Task statement: Reproduce the lines from the one containing "The width and" to the one containing "at that location.", both included, without any change.

[[ Recorded information, beginning ]]

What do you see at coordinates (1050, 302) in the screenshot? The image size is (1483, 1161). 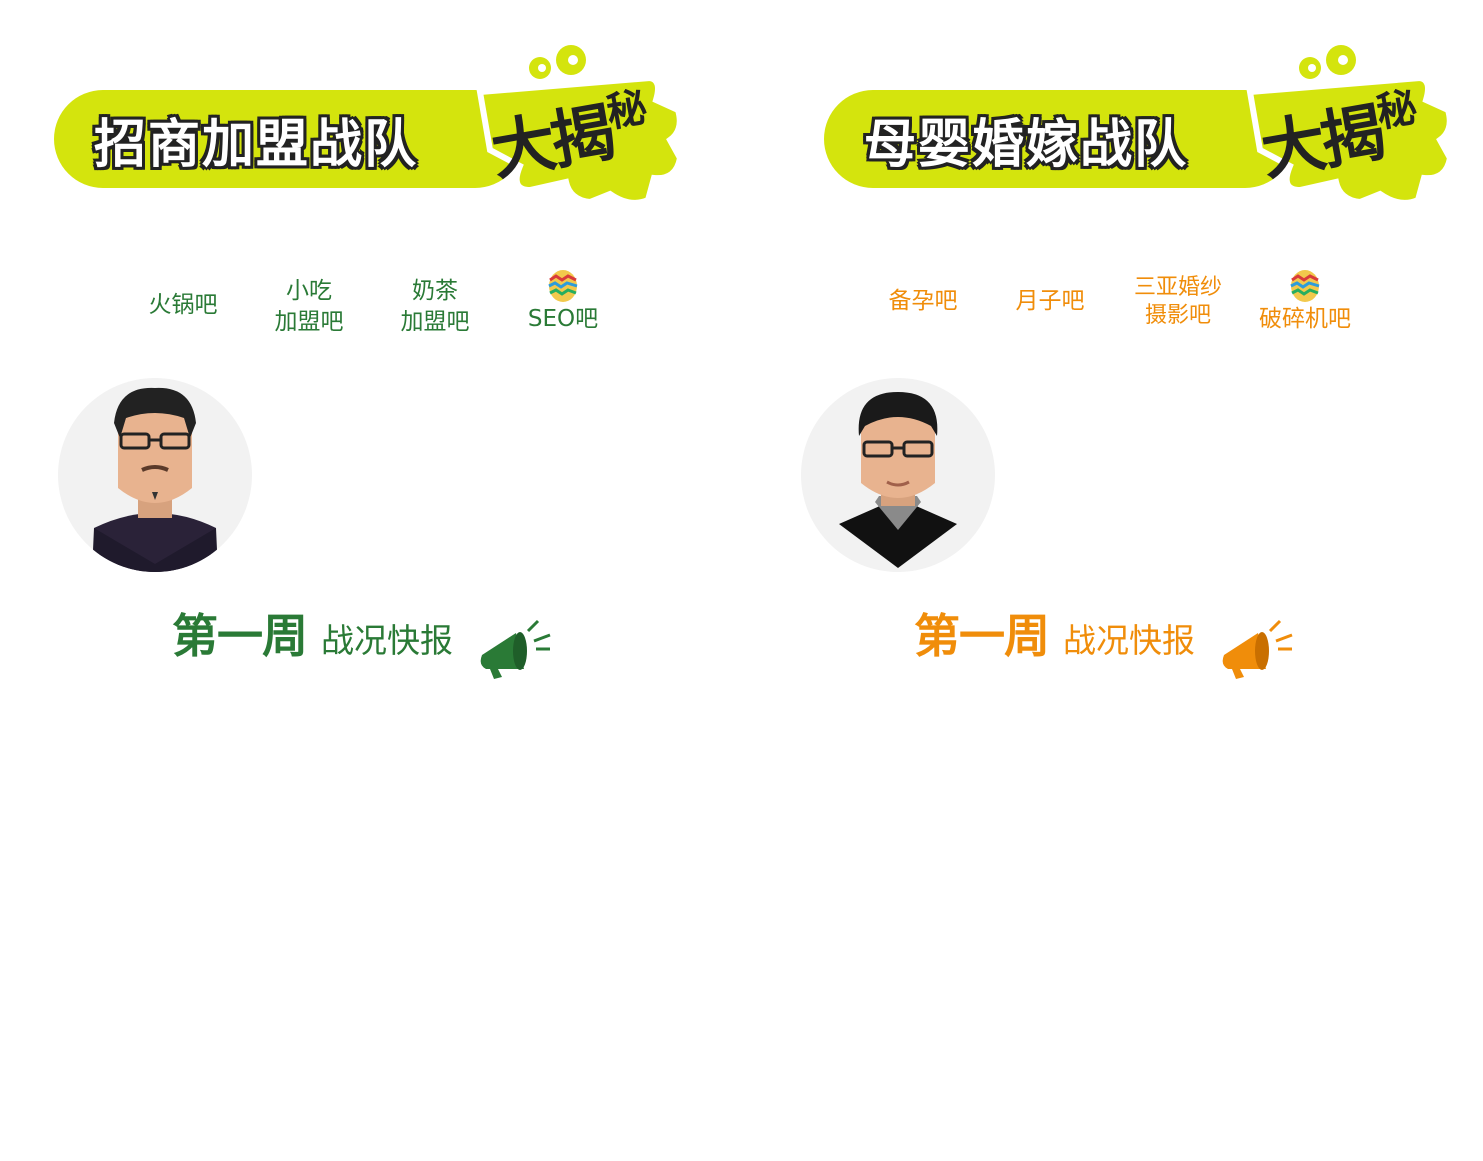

[[ Recorded information, end ]]
[[ Recorded information, beginning ]]

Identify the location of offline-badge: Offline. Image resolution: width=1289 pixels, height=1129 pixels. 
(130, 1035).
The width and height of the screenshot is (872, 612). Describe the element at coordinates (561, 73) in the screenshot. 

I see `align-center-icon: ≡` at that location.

[[ Recorded information, end ]]
[[ Recorded information, beginning ]]

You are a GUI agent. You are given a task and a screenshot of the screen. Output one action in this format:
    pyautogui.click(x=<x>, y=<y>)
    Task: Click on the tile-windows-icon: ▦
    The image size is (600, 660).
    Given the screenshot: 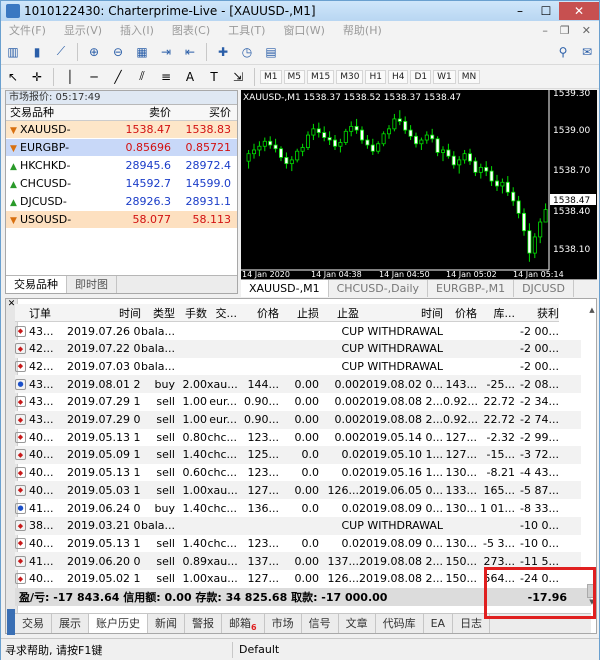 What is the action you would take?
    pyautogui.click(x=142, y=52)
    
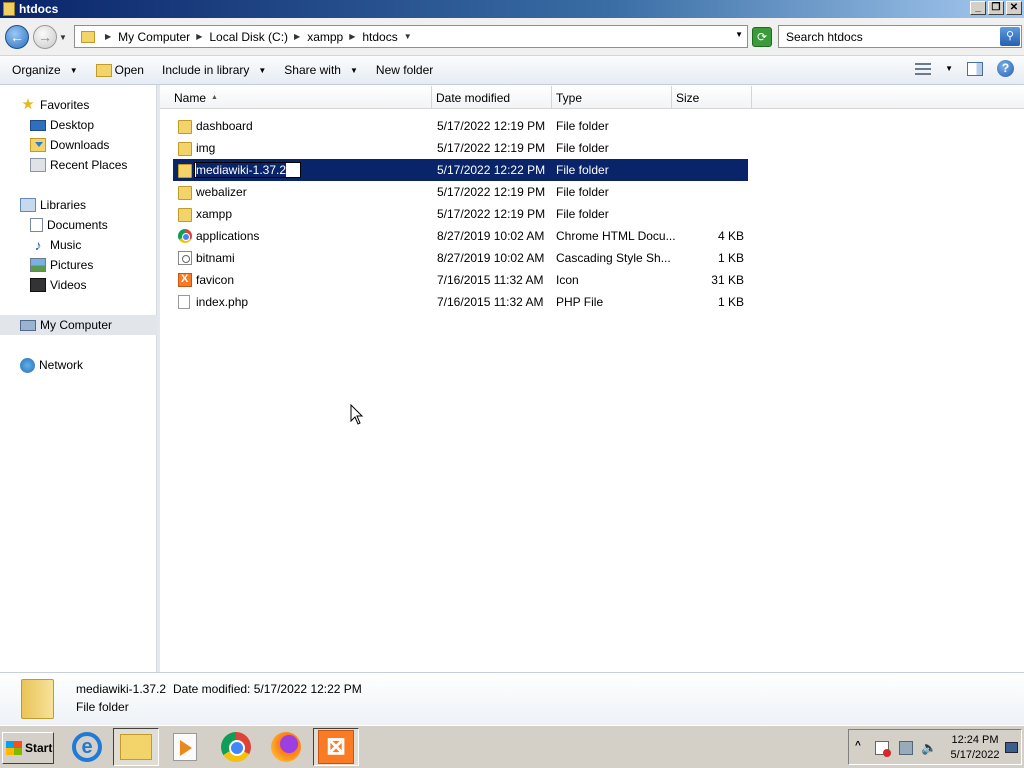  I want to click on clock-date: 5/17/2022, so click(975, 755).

[[ Recorded information, end ]]

Result below:
The width and height of the screenshot is (872, 612). Describe the element at coordinates (561, 73) in the screenshot. 

I see `align-center-icon: ≡` at that location.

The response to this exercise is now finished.